Larkin mulai menggerakkan badannya, dia duduk sejenak dibawah pohon Nuci. Dia baru sadar, jika semalam tidak bisa menahan kantuk. Dan yang dikatakan oleh Leith memang benar, saking lapar dan menggiurkan hidangan di acara penyambutan tamu semalam itu. Larkin melahapnya dengan kalap.
Beberapa penduduk Mvura bahkan berpesta dan mabuk. Leith sempat menawarkannya minuman itu. Namun Larkin tidak dapat menelannya, karena aromanya sangat menyegak.
"Bagaimana jika semalam kau pun meminum Meeraa, hahaha!"
"Ah, itu minuman yang tidak enak." Larkin mengdengus diikuti tawa renyah dari Leith.

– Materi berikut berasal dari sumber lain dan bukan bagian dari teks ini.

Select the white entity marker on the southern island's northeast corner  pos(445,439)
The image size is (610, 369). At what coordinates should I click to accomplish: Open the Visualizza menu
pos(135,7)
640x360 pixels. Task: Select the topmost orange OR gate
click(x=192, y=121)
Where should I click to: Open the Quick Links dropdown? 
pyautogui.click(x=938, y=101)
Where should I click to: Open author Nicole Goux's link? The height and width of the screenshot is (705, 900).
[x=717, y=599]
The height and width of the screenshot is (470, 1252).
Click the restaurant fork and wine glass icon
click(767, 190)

"Meeraa adalah minuman khusus menjamu tamu, dibuat dari air buah Nuci yang sudah tua. Tapi kulihat Xena sangat menyukainya, teman cantikmu itu pasti belum bangun sekarang."

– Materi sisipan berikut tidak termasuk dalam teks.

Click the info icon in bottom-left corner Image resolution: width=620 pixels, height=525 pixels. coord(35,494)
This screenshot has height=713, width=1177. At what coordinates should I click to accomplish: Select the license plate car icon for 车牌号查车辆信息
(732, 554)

"Darimana kau bisa simpulkan bahwa dia wanita cantik, Leith? Wajahnya saja tertutup kain begitu. Siapa tahu dia berbibir lebar dan berhidung besar. Hahaha!" Larkin ikut menyeringai membayangka imajinasinya sendiri.
"Hahaha! Kau bisa saja. Ku harap dia tidak mendengar ejekanmu, Larkin. Kalau tidak, dia bisa menghajarmu habis-habisan. Hahahaha!!!"

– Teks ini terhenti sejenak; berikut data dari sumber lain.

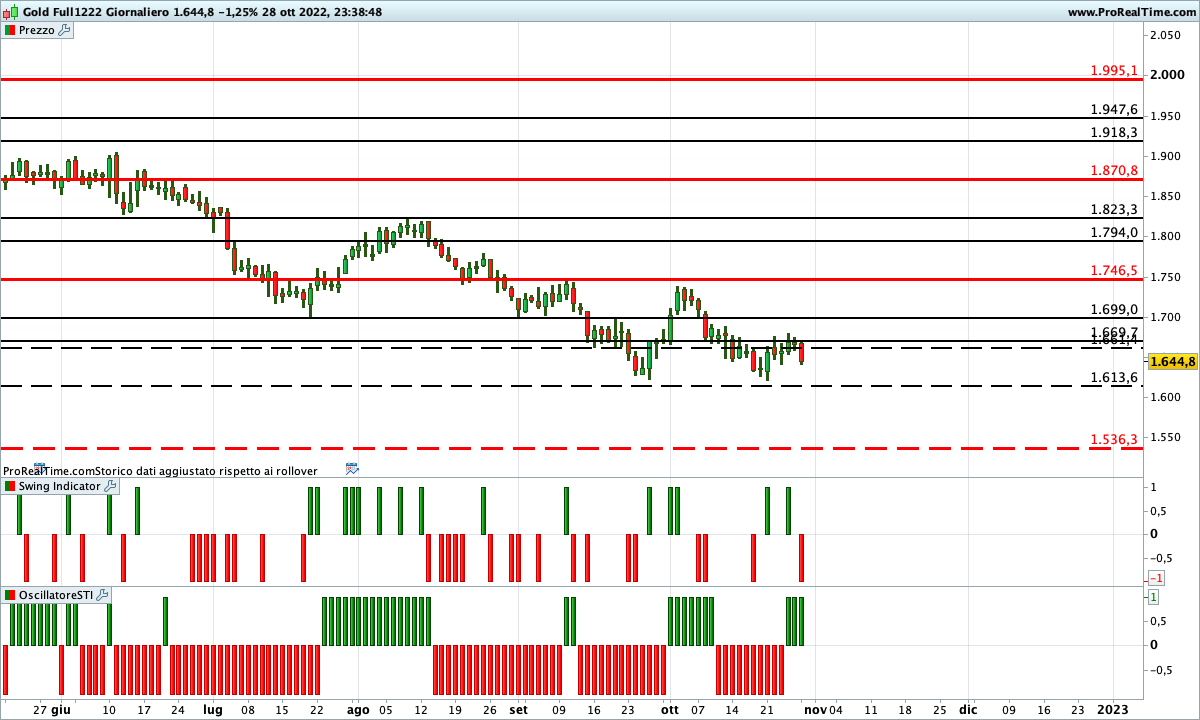Click the OscillatoreSTI red-green color icon
Image resolution: width=1200 pixels, height=720 pixels.
(x=10, y=595)
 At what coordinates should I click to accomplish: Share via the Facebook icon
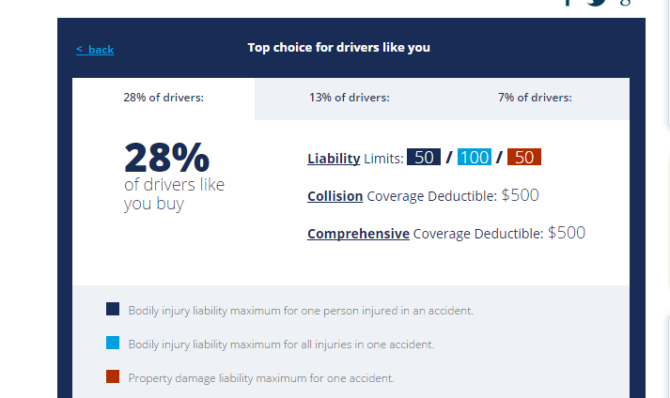click(x=567, y=2)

Mendengar perkataan Leith, pandangan Larkin segera menyapu sekitar. Pemuda berambut gimbal dan bertelanjang dada tersebut semakin terbahak melihat raut panik dari Larkin.
"Kau panik, Larkin. Apa kau takut padanya?"
"Tidak juga!" Larkin berkilah padahal dia cukup gentar mengingat Xena bukan wanita sembarangan.
Larkin terdiam sejenak, disaat Leith masih menggodanya. Pikirannya masih teringat pada perbincangannya dengan Lac. Jelas-jelas dia tertidur setelah kekenyangan menyantap hidangan semalam.
"Apa tadi itu aku bermimpi? Atau Tuan Lac memang bicara padaku? Aku masih penasaran dengan kelanjutan ceritanya. Kenapa bisa aku dibesarkan di hutan Alden oleh Myrtle dan Xue? Dan soal kutukan itu? Ah! Sial! Aku harus menemui Tuan Lac untuk menanyakannya."
Larkin bergumul dalam benaknya. Dia lalu beranjak mencari air bersih untuk mencuci wajahnya. Di saat yang sama dari arah berlawanan Xena datang. Leith segera menghampiri wanita itu.
"Awas saja kalau dia mengadu pada Xena! Bisa habis aku dihajarnya! Tapi bagaimana jika dia memang berhidung besar dan berbibir tebal?" batin Larkin kembali menyeringai sambil mempercepat langkah kakinya.